Das gilt leider ebenfalls für “HDR”. Ich hatte ja gehofft, dass mein Erlebnis mit Windows 11 besser wird. Aber ich habe immer noch das Phänomen, dass nach der Aktivierung mein Bildschirm viel zu dunkel und gleichzeitig überbelichtet wirkt trotz HDR10-Unterstützung. Allerdings kenne ich mich bei dem Thema immer noch zu wenig aus, um das Fehlerbild beurteilen zu können. Also von wegen ob es technisch gesehen richtig funktioniert oder es eine falsche Monitoreinstellung ist. Fakt ist: Derzeit lasse ich es auch unter Windows 11 ausgeschaltet.
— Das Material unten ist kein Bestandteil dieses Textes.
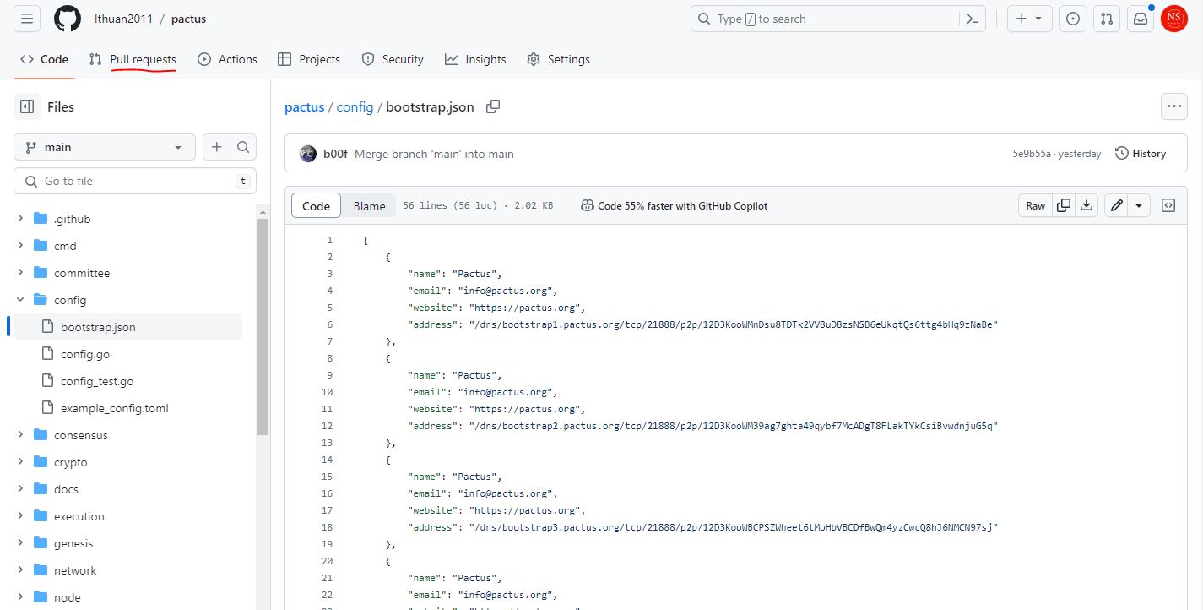1203x610 pixels.
Task: Expand the consensus folder
Action: [x=20, y=435]
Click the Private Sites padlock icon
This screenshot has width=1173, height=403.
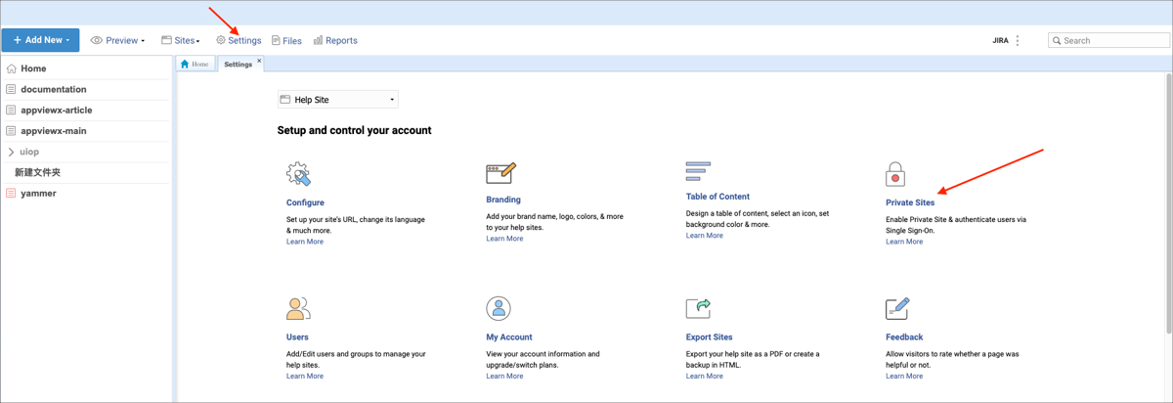coord(895,174)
Die Nutzung der neuen SDR zu HDR-Emulation fällt damit ebenfalls erstmal unter den Tisch.

Fazit

Nach drei Seiten Text bleibt für mich also nur eine Sache festzuhalten: Windows 11 ist unspektakulär. Nach einer Woche damit habe ich noch keine wirklich einschneidenden Unterschiede zum Vorgänger 10 festgestellt, die mein Arbeiten in irgendeiner Art und Weise signifikant positiv oder negativ beeinflussen. Ja, das mit den Symbolen in der war im ersten Moment blöd und der abstürzende Explorer sowieso. Aber offensichtlich waren die Symbole in der Taskleiste sowieso nur noch aus Gewohnheit da. Im Gegenzug ist z.B. das überarbeitete Einstellungsmenü eine echt schicke Sache. Das bedeutet aber eben auch: Wer mit seinem Windows 10 zufrieden ist, der hat wie erwartet derzeit noch keinen Killer-Grund zum Upgraden. Andersherum hat es mir aber nicht geschadet. Keine großen Bugs, keine großen Probleme. Einfach nur Windows.